■ What you need to do: For each line of the data below, copy it if it holds the word "agent".

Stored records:
⟨

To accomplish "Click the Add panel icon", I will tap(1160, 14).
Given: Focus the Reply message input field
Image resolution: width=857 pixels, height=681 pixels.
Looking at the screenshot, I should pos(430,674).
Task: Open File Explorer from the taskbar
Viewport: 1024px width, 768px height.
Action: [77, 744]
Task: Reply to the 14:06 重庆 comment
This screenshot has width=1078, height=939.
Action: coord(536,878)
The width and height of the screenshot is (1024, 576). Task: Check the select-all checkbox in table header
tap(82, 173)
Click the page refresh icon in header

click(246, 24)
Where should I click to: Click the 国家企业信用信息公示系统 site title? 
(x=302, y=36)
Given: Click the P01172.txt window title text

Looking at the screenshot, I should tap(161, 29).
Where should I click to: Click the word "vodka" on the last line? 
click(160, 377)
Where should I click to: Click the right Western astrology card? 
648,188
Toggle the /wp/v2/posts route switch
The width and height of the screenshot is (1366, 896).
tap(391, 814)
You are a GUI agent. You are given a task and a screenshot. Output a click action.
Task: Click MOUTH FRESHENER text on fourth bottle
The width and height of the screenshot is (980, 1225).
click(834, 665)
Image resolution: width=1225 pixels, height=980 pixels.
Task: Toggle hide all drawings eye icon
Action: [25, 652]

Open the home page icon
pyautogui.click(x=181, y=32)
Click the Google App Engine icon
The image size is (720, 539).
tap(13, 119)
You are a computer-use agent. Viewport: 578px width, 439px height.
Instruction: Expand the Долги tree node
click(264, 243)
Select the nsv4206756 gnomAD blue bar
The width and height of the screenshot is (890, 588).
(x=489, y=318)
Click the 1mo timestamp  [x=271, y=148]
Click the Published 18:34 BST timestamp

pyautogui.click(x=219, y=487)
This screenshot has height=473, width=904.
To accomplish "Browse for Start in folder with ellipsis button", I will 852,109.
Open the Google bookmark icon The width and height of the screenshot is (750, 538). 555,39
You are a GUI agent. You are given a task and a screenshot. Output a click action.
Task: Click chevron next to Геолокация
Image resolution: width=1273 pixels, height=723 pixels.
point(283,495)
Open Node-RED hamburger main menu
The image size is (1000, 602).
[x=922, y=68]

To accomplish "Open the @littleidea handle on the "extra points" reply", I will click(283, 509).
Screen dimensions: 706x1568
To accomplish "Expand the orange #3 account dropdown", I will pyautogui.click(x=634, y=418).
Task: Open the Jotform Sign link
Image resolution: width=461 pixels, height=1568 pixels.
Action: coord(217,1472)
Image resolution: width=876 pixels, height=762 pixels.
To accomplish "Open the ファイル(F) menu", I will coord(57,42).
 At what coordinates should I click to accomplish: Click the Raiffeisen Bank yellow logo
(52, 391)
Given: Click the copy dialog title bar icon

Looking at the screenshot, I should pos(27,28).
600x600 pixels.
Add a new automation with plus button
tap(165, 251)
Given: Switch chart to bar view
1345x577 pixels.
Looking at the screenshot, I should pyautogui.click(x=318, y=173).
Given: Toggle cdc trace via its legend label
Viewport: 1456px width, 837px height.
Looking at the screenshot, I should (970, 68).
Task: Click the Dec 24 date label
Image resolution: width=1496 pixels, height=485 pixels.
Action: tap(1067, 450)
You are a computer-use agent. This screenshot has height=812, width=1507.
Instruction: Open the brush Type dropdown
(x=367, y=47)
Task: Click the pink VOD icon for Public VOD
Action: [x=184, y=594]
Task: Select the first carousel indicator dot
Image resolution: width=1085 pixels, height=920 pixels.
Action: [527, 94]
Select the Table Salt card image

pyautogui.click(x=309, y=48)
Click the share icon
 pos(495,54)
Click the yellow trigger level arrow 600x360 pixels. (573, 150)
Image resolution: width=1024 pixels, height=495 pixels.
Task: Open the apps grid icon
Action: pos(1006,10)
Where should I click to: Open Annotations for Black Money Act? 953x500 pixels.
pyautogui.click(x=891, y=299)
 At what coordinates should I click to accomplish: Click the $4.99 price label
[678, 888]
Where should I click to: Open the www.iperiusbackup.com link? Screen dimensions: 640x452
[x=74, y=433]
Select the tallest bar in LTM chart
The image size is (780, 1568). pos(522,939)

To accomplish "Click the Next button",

⟩

■ Result of this task:
You are a GUI agent. You are given a task and a screenshot. Output a click action.
You are a computer-use agent. Viewport: 578px width, 439px height.
You are a GUI agent. You are given a task and a screenshot. Output a click action.
You are a computer-use agent. This screenshot has height=812, width=1507.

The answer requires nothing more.